Iron sulfur cluster assembly enzyme ISCU mitochondrial
Iron sulfur cluster scaffold homolog
Iron sulfur cluster scaffold homolog (E. coli)
Iron-sulfur cluster assembly enzyme ISCU
IscU iron sulfur cluster scaffold homolog
NifU like N terminal domain containing
NifU like N terminal domain containing protein
NifU like protein
NifU-like N-terminal domain-containing protein
Nitrogen fixation cluster like
Involved in the assembly or repair of the [Fe-S] clusters present in iron-sulfur proteins. Binds iron.
Detected in heart, liver, skeletal muscle, brain, pancreas, kidney, lung and placenta.

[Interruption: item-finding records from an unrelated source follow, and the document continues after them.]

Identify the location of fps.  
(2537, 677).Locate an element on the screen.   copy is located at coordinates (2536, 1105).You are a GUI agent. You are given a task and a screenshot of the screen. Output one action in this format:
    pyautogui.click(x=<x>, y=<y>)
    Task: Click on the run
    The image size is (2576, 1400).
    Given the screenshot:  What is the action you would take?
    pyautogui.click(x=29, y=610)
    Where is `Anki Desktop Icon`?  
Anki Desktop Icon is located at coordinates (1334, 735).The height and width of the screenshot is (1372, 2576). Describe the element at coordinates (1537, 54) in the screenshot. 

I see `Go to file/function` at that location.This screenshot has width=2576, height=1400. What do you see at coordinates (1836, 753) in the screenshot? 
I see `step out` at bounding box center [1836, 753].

Defects in ISCU are the cause of myopathy with exercise intolerance Swedish type (MEIS) [MIM:255125]; also known as myopathy with deficiency of succinate dehydrogenase and aconitase or myoglobinuria due to abnormal glycolysis or hereditary myopathy with lactic acidosis (HML). This autosomal recessive metabolic disease is characterized by lifelong severe exercise intolerance, in which minor exertion causes fatigue of active muscles, shortness of breath, and cardiac palpitations in association with lactic acidosis. The biochemical phenotype is characterized by a deficiency in mitochondrial iron-sulfur proteins and impaired muscle oxidative metabolism.